- _What the task requires_
Transcribe exactly, please, the line bearing "Screen dimensions: 1024x547" and all later lines through the end of the records, with the pictures left out.

____

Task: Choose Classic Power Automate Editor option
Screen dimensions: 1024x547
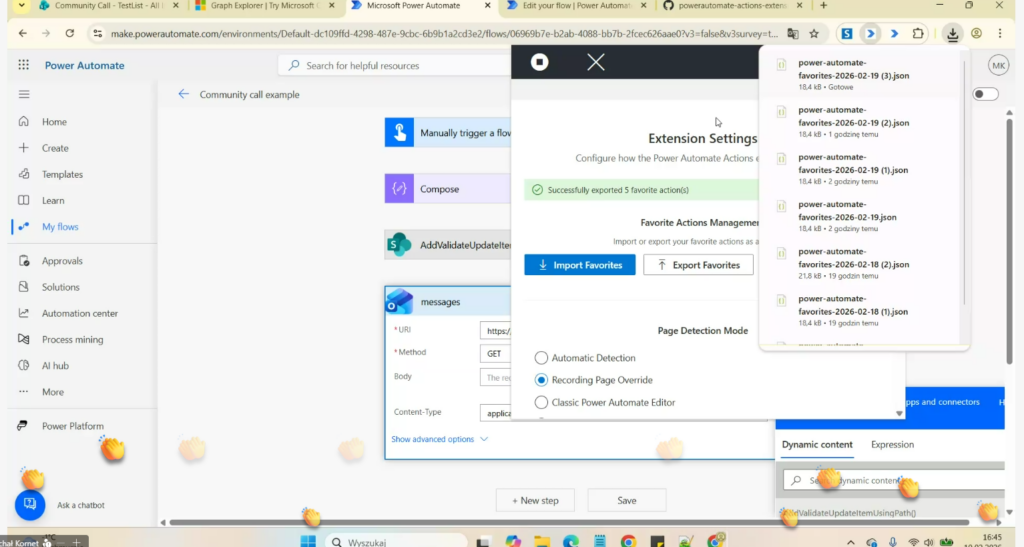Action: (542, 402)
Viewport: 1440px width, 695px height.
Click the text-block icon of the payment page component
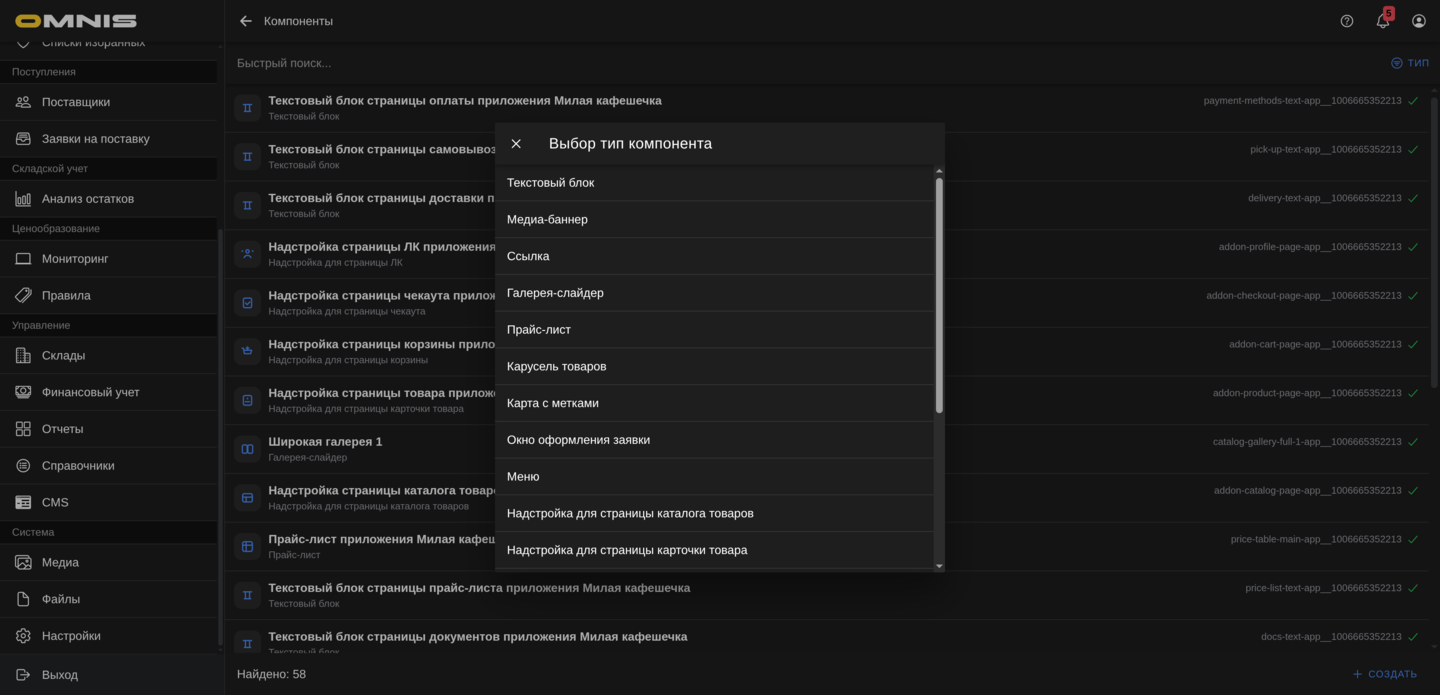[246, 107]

____

- _Expected answer_
Screen dimensions: 1024x547
Action: (542, 402)
Viewport: 1440px width, 695px height.
Click the text-block icon of the payment page component
[246, 107]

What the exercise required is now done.